**Problem statement**
Begin at the line with "You are a GUI" and output every line through the end of the records, exactly as given. Omit pictures.

<<<<

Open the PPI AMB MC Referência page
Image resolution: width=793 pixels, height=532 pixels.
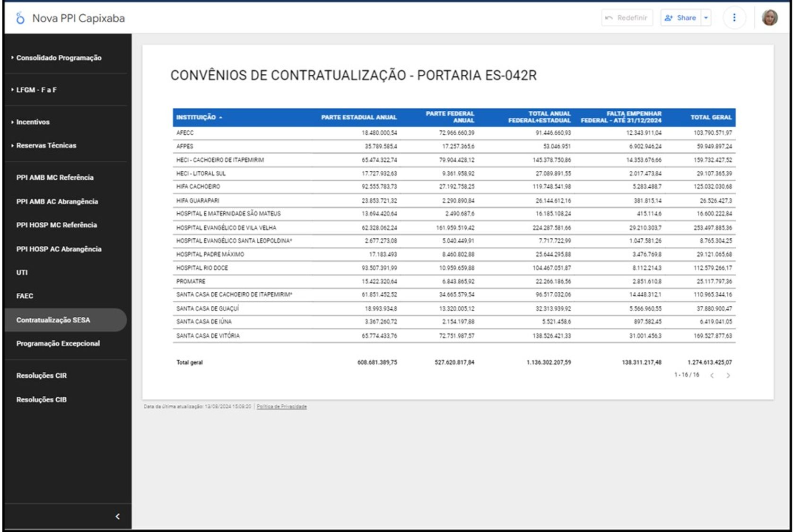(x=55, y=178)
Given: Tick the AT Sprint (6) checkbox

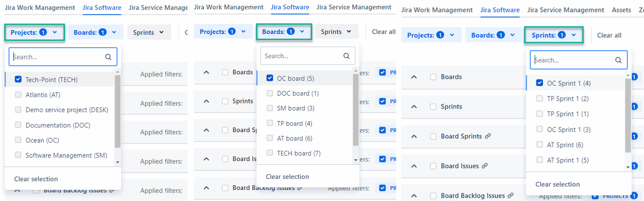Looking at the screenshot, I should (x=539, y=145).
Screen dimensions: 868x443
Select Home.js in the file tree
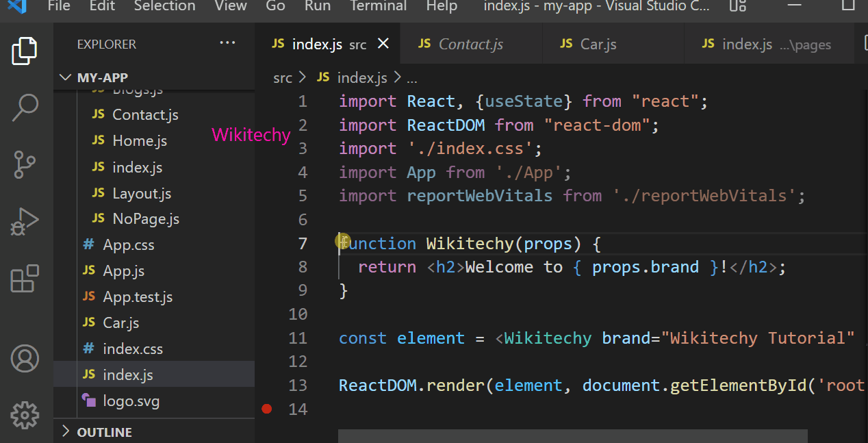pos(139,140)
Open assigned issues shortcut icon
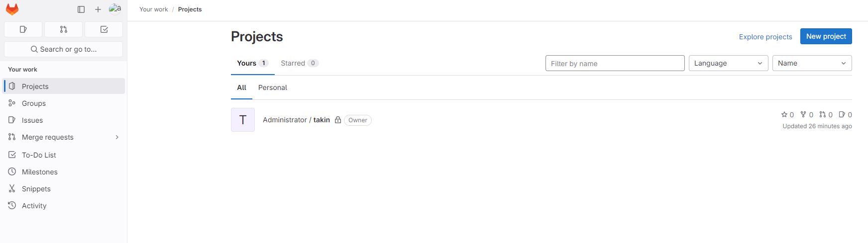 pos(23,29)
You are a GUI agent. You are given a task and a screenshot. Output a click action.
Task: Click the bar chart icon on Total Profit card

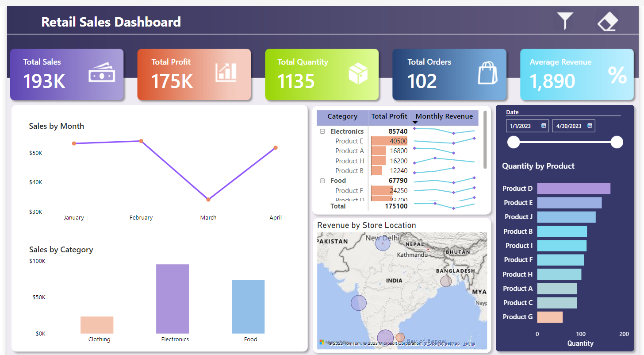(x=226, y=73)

>>>>

**Result for this task**
You are a GUI agent. You are given a task and a screenshot. Output a click action.
Task: Click the bar chart icon on Total Profit card

(x=226, y=73)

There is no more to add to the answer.